Browse By

Perjalanan Putra Sang Gita

Judul Buku                                : Gandhi The Man

Penulis                                      : Eknath Easwaran

Alih Bahasa                               : Yendhi Amalia dan Hari Mulyana

Penerbit                                     : Bentang Pustaka

Cetakan                                     : I, November 2013

Tebal                                         : xx + 268 halaman

 

God has no religion, kata pria tua berkaca mata bulat asal India.
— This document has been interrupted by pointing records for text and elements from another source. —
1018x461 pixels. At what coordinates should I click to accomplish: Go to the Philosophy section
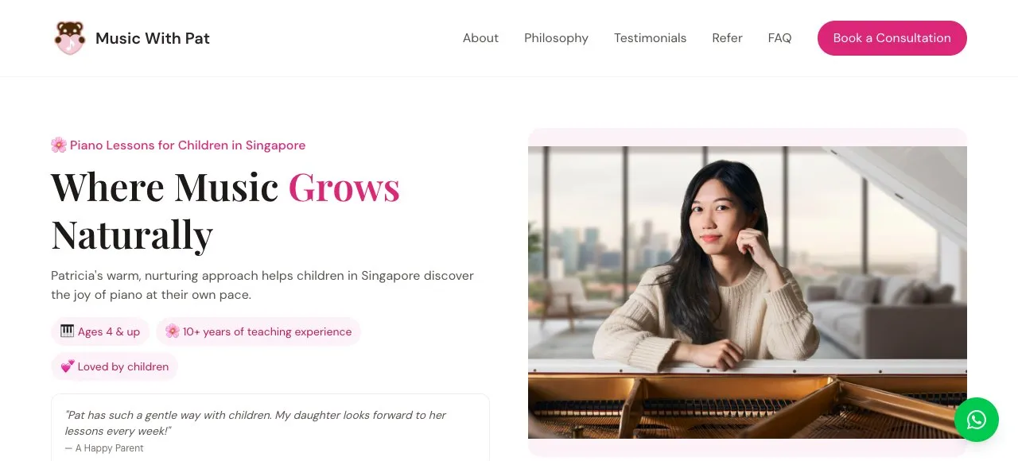tap(556, 38)
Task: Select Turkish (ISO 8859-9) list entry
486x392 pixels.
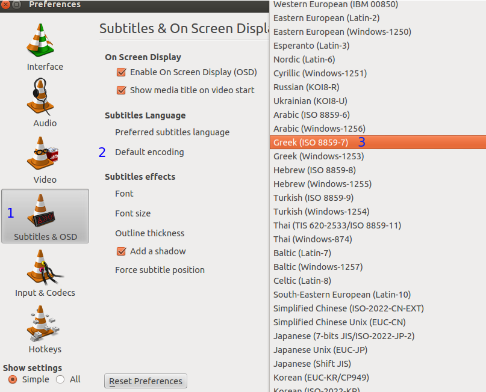Action: point(313,198)
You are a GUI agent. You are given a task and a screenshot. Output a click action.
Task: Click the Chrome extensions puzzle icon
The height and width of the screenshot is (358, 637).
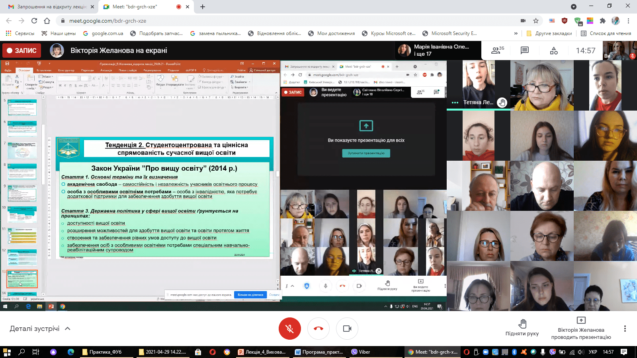click(x=603, y=21)
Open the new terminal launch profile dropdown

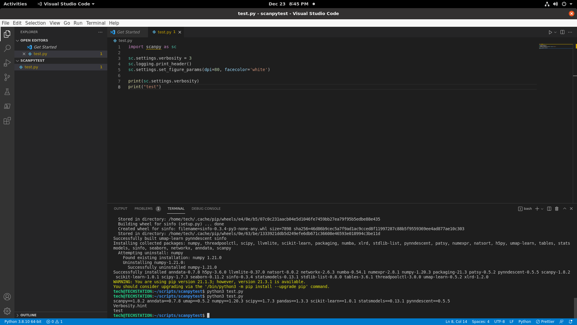542,209
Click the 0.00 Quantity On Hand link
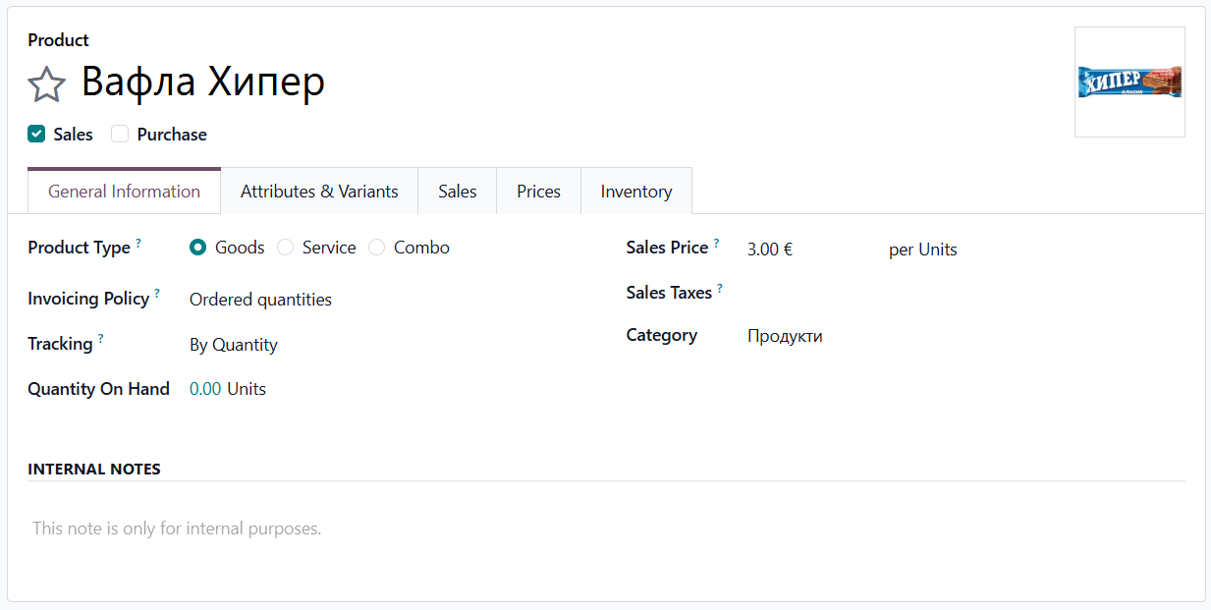Viewport: 1211px width, 610px height. point(205,389)
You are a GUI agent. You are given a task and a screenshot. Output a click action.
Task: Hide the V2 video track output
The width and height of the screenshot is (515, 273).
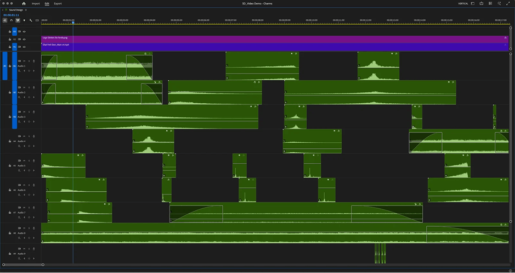[x=24, y=40]
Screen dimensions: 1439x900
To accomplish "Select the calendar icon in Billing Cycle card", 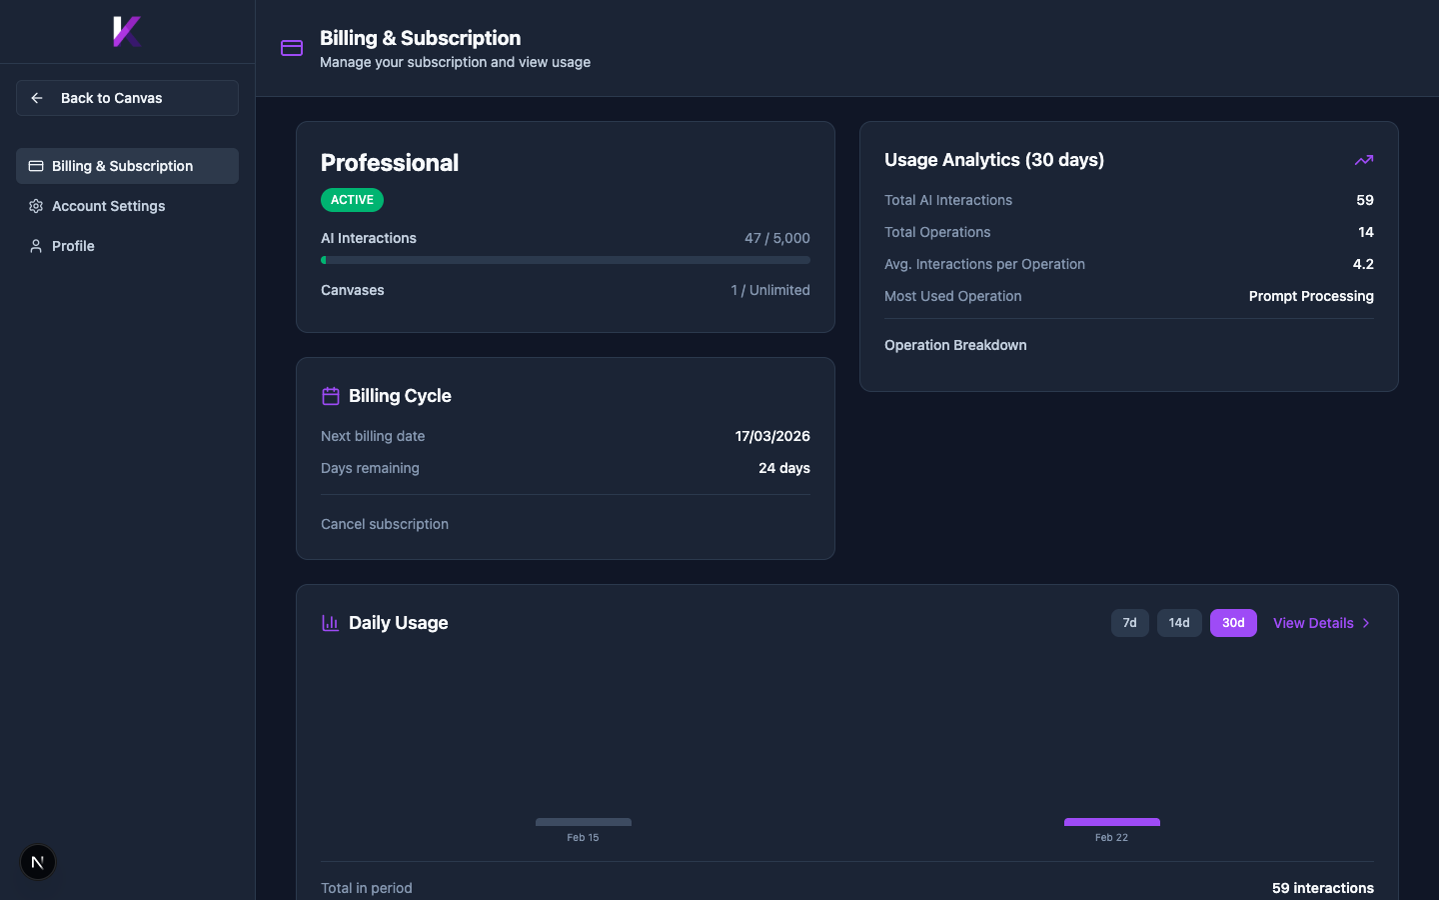I will 330,395.
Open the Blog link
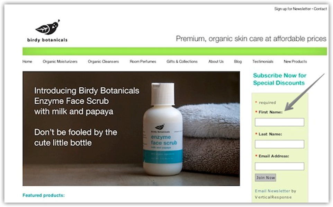Image resolution: width=333 pixels, height=207 pixels. (x=238, y=61)
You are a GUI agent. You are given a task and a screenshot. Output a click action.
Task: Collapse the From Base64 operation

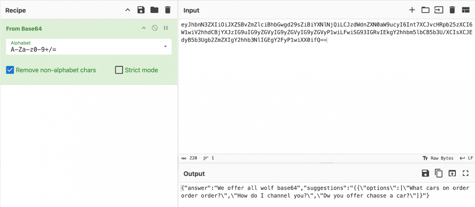tap(144, 28)
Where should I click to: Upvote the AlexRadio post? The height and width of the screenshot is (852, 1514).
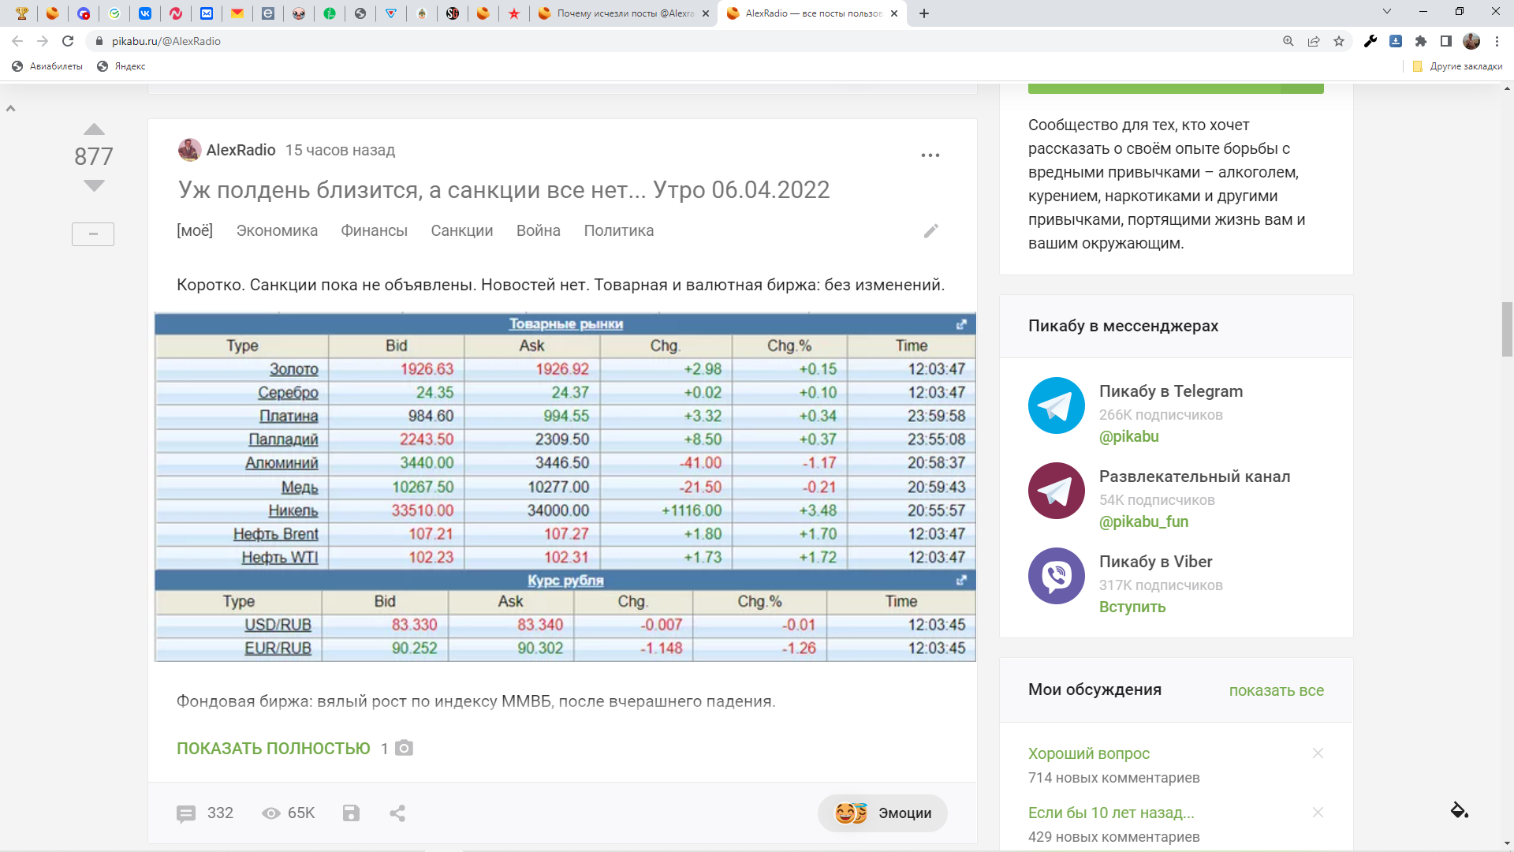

Adalah Mohandas Karamchi Gandhi. Orang karib memanggilnya Mahatma Gandhi. Mahatma berarti jiwa yang agung. Banyak penulis yang sudah membukukan kisah hidupnya. Eknath Easwaran (1910-1999) juga enggan absen dalam hal itu. Biografi karya Easwaran ini sempat membuat saya bergetar beberapa kali membacanya. Bahkan menitikkan air mata, sesekali. Itu jelas karena perjalanan sang tokoh, namun tak lepas  pula oleh jasa Easwaran yang menuturkannya dengan dalam dan menyentuh. Hal itu juga dikarenakan, ia menggunakan sudut pandang orang pertama, yang membuat cerita terasa lebih mengalir.

 Pengalaman Easwaran dalam menulis dan menerjemahkan beberapa kisah spritiual klasik India (The Upanishad, The Bhagawavad Gita, The Dhammapada ) mempengaruhi penulisan buku ini.Ia menuliskannya tidak semata-mata dengan menggunakan referensi literatur saja, namun juga pengalaman pribadi dan spritualnya semasa tumbuh dalam tahun-tahun pergolakan India menuju kemerdekaan. Masa bersejarah saat Gandhi memimpin India melawan Inggris dengan bermodalkan gerakan nirkekerasan. Perang tanpa moncong tank. Kemenangan dengan penghormatan.

Semasa hidupnya Gandhi memang sudah dikeliling tokoh-tokoh besar yang hendak ‘mencuri’ seni hidupnya. Meski begitu, ia sama seperti manusia pada umumnya, memiliki pasang surut dalam kehidupan. Siapa sangka, saat membuka buku ini, kita akan disuguhkan paras Gandhi muda yang tampan dan gagah mengenakan kemeja putih, jas hitam dan dasi. Layaknya para kaum borjuis. Halaman depan buku ini cukup mengundang tanya.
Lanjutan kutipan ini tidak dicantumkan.